According to a new report released by the Campaign for Tobacco-Free Kids, funding in all but two states for programs designed to reduce smoking fell by 12 percent last year and by 36 percent over the past four years. If the cuts continue, the report noted, they will threaten the progress made in recent years across the country in reducing tobacco use among both adults and young people.
"With nearly 20 percent of Americans still smoking, the report warns that continued progress against tobacco use -- the nation's number one cause of preventable death -- is at risk unless states increase funding for tobacco prevention and cessation programs," the campaign said in a press release on the report.
States are expected to collect $25.6 billion this year in revenue from tobacco taxes and tobacco settlement payments. But according to the report, only 1.8 percent -- or about $456.7 million -- will actually be spent on programs designed to prevent kids from trying cigarettes or other tobacco products and to help smokers quit. The figure falls far short of the 15 percent target expenditure for such programs that was set by the Centers for Disease Control and Prevention 13 years ago as part of the tobacco settlement.
Currently, only Alaska and North Dakota are funding smoking prevention programs at the full CDC recommended level. As the economy has worsened, many states have been using more and more of tobacco taxes and their share of settlement payments to cover huge budget gaps. As a result, the report suggested, at least four states -- Connecticut, Nevada, New Hampshire and Ohio -- and the District of Columbia have budgeted no money this year for anti-smoking programs.
The report, "A Broken Promise to Our Children: The 1998 State Tobacco Settlement 13 Years Later," was released Nov. 30 by the Campaign for Tobacco-Free Kids, American Heart Association, American Cancer Society Cancer Action Network, American Lung Association, Robert Wood Johnson Foundation, and Americans for Nonsmokers' Rights.

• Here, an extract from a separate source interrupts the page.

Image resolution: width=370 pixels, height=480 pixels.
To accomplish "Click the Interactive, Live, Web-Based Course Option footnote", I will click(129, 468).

The report is produced annually and is used to assess whether states are keeping their promise to use the tobacco settlement funds for prevention efforts. The settlement money is expected to total $246 billion over the first 25 years, the report noted.

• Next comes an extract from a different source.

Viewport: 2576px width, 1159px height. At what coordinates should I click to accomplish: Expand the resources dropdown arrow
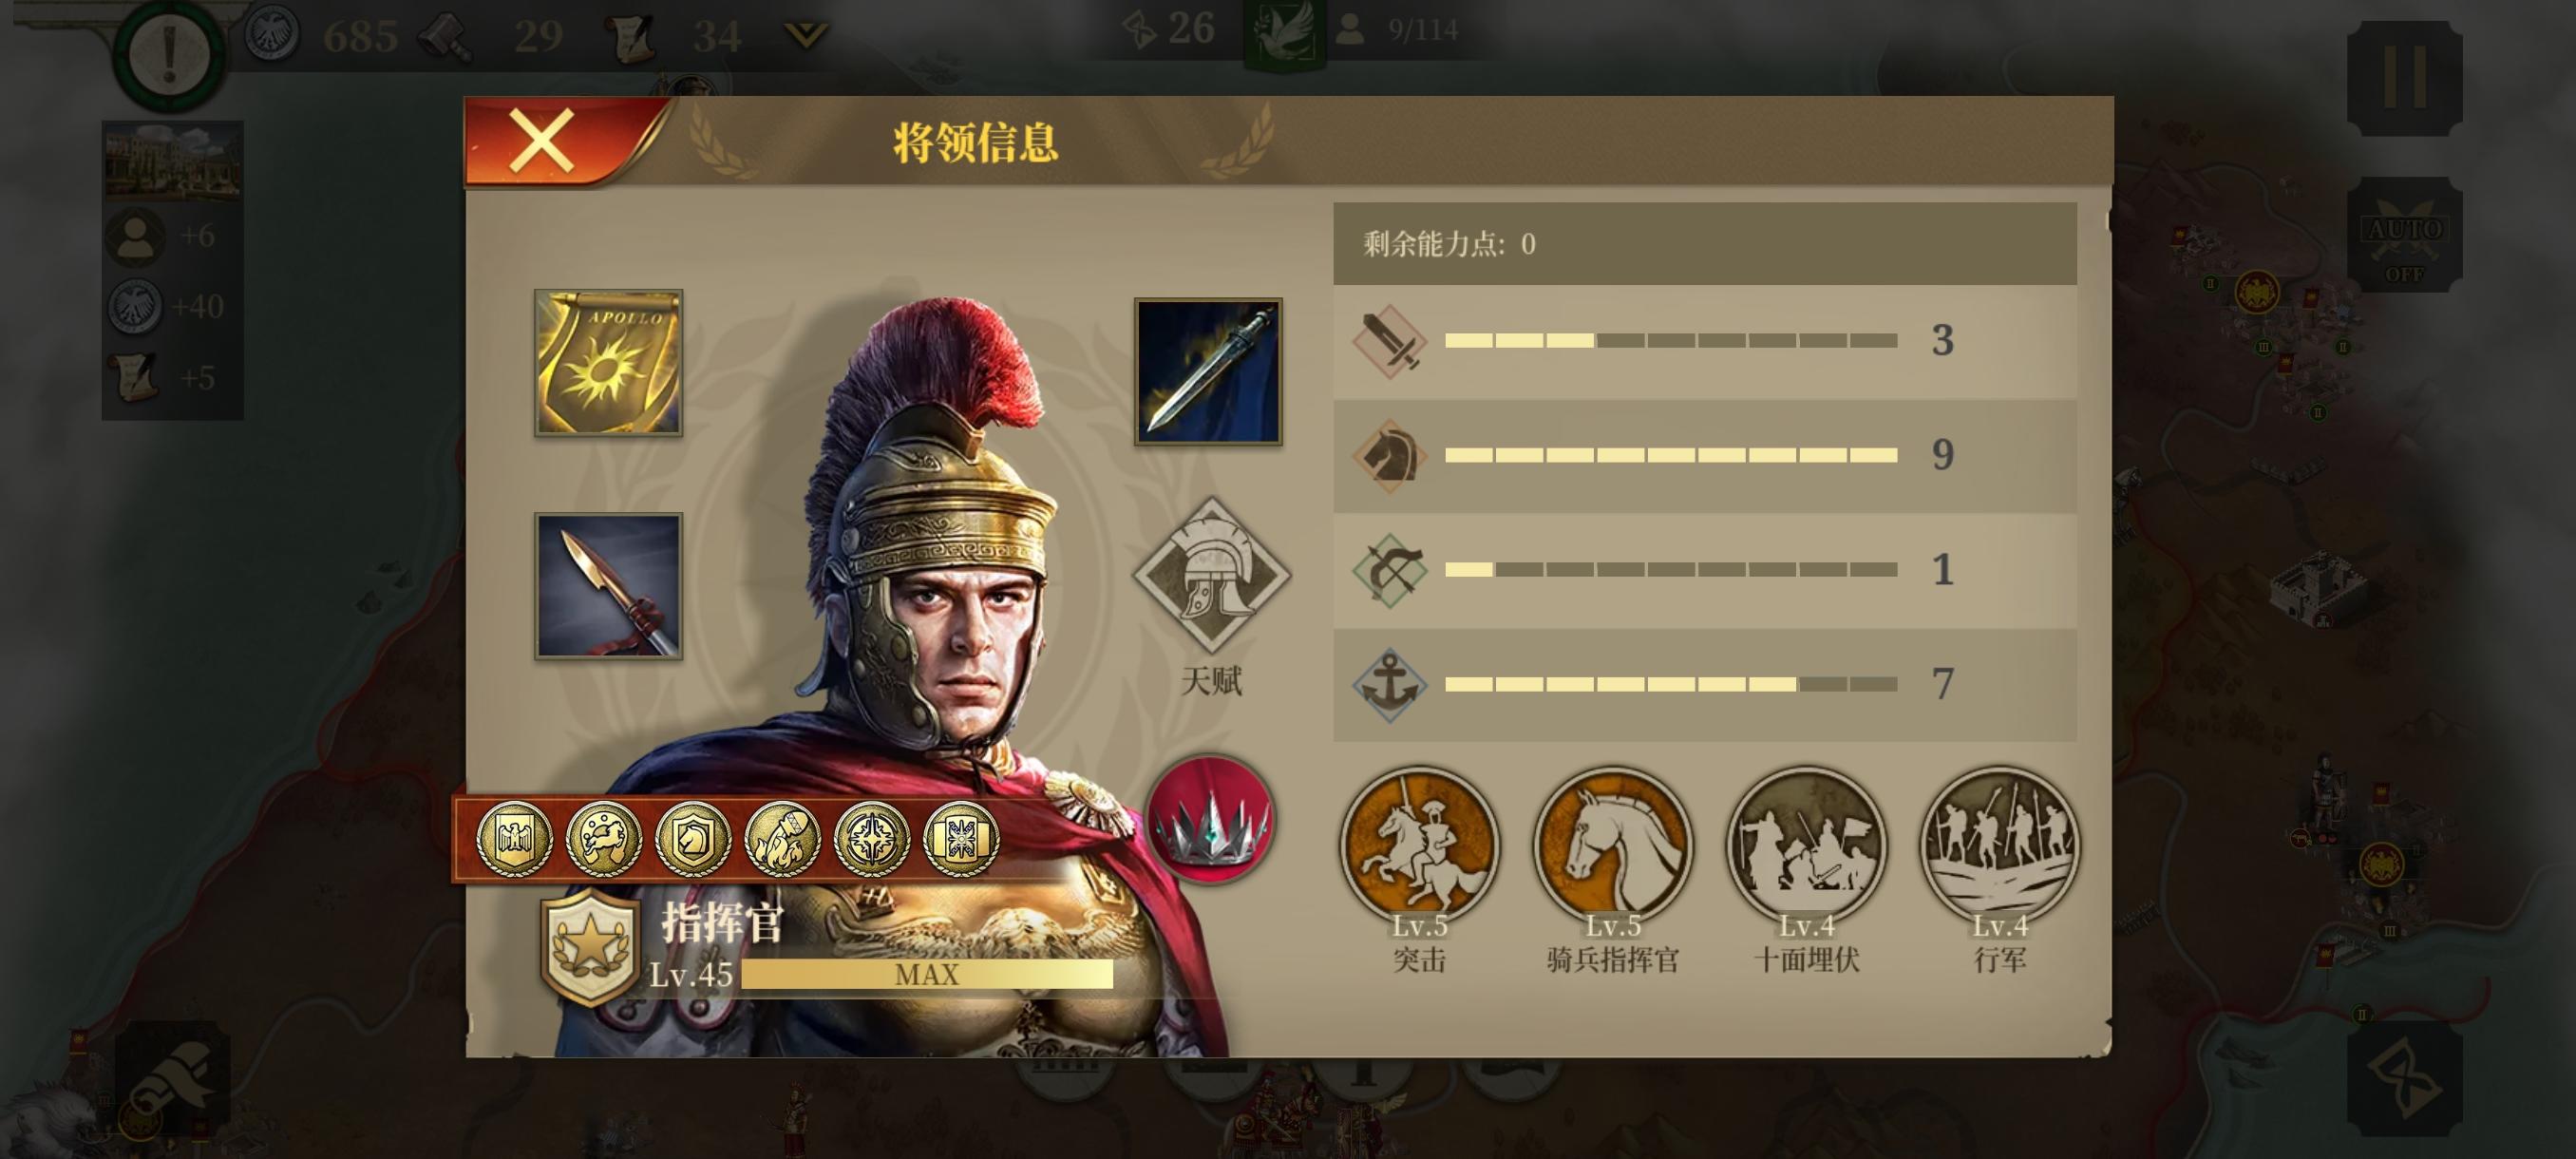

"More than ever, this report shows that the states have squandered the opportunity presented by the tobacco settlement to significantly reduce tobacco use and its devastating toll on our nation," said Matthew L. Myers, President of the Campaign for Tobacco-Free Kids. "It's no coincidence that progress against tobacco has slowed at the same time that states have slashed tobacco prevention funds. We cannot win the fight against tobacco unless elected officials at all levels step up efforts to implement proven solutions."